Sitemap: The current Hope for Children website sitemap does not present clear, intuitive categories for users. Our updated sitemap regroups elements to offer clarity to users, particularly in regard to what the organization does and what individuals can do to get involved and help the organization’s mission.
User Flow: Our team established an ideal user flow from our user’s goals, focusing on how one would confirm the organization’s credibility and past performance, learn how to get involved, and donate.
Low-Fidelity Wireframes: Our team worked together to develop a wide range of low-fidelity wireframes and low-fi clickable prototype for our redesign. My area of focus included the Homepage, the Menu pages, and the Donate section pages.
UI Style Guide: Our UI Style Guide combined low-fi wireframe elements to form consistent cards, buttons, menus, footers, and more. We developed the UI Style Guide by taking our diverse wireframe elements and putting them into formats that were consistent with spacing, color, font, and overall style. The guide expanded upon a UI Style Tile inspiration and moodboard in which we added inspiring images, colors, fonts, and layouts.
It was important to us to convey a cheerful, uplifting message — particularly while addressing these serious topics — in order to offer hope to those looking for help and motivation to users deciding whether or not to get involved in Hope For Children’s mission.
Mid-Fidelity Wireframes: UI style guide components were then applied to each team member’s low-fi wireframes to create our mid-fi wireframes and clickable prototype. We also incorporated a fixed grid system to assure that our layout would remain responsive.
High-Fidelity Wireframes: Incorporating findings from hero image A/B and preference testing showing a preference but similar performance for a second image, final desktop and mobile prototype iterations offer a high-fidelity experience of the website redesign.
User Testing + Outcomes
We tested our prototype at each stage of the process — low-fidelity, mid-fidelity, and high-fidelity — to locate any usability or accessibility issues. Iterations were made after the mid-fidelity tests that included changing button text to black improve color accessibility and adding buttons to cards to improve discoverability. We also iterated on our menu header.
Our high-fidelity A/B and Preferences tests allowed us to try out two images to determine if our users’ behavior changed, as well as establish the preferred image. There was no notable behavior difference between the two, but our users overwhelmingly preferred an image of a family to an image of two children having a pillow fight.

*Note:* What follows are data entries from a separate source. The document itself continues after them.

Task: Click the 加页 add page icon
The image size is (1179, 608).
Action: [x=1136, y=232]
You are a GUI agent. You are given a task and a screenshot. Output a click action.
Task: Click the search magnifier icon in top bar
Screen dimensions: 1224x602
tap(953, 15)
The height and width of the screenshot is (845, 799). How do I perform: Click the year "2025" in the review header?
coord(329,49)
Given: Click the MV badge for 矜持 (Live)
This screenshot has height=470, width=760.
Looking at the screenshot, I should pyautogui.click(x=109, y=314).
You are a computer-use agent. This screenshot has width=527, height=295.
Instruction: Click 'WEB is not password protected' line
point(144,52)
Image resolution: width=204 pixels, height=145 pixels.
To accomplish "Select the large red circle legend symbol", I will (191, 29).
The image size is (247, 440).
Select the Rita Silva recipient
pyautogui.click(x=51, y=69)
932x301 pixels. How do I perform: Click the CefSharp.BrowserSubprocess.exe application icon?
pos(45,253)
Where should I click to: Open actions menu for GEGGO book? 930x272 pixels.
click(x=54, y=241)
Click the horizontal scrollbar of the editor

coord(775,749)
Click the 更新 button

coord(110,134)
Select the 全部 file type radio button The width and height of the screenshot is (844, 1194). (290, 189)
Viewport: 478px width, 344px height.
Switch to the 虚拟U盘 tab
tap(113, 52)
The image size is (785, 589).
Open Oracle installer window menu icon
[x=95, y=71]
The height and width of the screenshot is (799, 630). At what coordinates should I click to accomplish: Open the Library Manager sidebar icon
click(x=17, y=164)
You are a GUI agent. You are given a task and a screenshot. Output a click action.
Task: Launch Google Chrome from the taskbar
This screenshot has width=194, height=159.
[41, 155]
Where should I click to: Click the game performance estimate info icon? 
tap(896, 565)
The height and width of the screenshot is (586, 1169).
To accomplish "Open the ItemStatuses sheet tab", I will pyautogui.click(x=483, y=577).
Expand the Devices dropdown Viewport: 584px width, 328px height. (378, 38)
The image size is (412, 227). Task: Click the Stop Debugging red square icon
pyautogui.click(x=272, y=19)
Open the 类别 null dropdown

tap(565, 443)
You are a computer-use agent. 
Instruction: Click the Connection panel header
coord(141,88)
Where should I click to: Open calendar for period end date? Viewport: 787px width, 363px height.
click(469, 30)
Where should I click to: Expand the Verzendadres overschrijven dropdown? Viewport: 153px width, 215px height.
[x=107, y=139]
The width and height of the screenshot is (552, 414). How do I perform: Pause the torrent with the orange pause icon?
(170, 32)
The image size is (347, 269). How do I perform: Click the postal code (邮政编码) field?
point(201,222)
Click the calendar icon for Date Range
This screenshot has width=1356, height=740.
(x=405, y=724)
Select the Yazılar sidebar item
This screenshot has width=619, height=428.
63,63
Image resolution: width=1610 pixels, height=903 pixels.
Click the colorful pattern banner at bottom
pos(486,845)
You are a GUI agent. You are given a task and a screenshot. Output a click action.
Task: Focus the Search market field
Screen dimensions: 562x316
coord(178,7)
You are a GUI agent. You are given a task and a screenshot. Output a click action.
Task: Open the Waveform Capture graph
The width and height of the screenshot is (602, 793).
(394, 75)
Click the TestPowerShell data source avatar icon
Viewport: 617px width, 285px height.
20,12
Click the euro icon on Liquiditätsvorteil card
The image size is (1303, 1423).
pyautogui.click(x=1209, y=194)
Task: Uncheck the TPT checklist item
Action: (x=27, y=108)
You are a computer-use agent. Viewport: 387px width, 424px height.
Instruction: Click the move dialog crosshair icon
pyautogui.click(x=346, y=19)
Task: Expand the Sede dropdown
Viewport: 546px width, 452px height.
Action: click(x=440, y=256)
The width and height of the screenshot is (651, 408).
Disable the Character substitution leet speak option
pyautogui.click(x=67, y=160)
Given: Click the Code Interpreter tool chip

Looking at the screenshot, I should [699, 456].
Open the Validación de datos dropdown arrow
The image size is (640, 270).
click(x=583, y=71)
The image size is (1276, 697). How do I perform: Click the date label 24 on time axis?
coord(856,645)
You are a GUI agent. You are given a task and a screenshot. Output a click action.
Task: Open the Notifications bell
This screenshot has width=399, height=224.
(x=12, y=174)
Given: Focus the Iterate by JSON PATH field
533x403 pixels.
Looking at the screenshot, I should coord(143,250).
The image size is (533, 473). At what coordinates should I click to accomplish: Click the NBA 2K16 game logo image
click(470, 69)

This discovery helped us with our final iterations and noticeably improved the look of the final prototype.
Hero Card Buttons
Button Text Color
Menu Header Iterations
Hero Image Change
Conclusion + Future Opportunities
Takeaways: We discovered that it is important to remember that our preferences may not always be the best solution for our user — as was the case in the A/B and Preference Testing for our hero image. This discovery reaffirmed how important it is to test often and consider user feedback whenever possible.
Overall, we aimed to stay true to our user and develop a final prototype that directly addressed his concerns and journey related to researching and getting involved in non-profit organizations.
In the future, we’d love to revisit some of our images and continue testing and iterations on their effectiveness. We also would like to add interactive elements and animations throughout the site to further enhance the delight users experience while using the platform.
Conclusion: Throughout the research, analysis, ideation, wireframing, prototyping, and testing of the Hope For Children website redesign, our team focused on key features that would increase reliability, trust, transparency, and trust. With the new menu system, UI, and focus on user involvement, the new Hope For Children website keeps the user in mind each step of the way, aiming to offer a straightforward, reliable experience.
By using these solutions to put donors and volunteers’ minds at ease, we hope to motivate them to become more involved in the organization’s mission.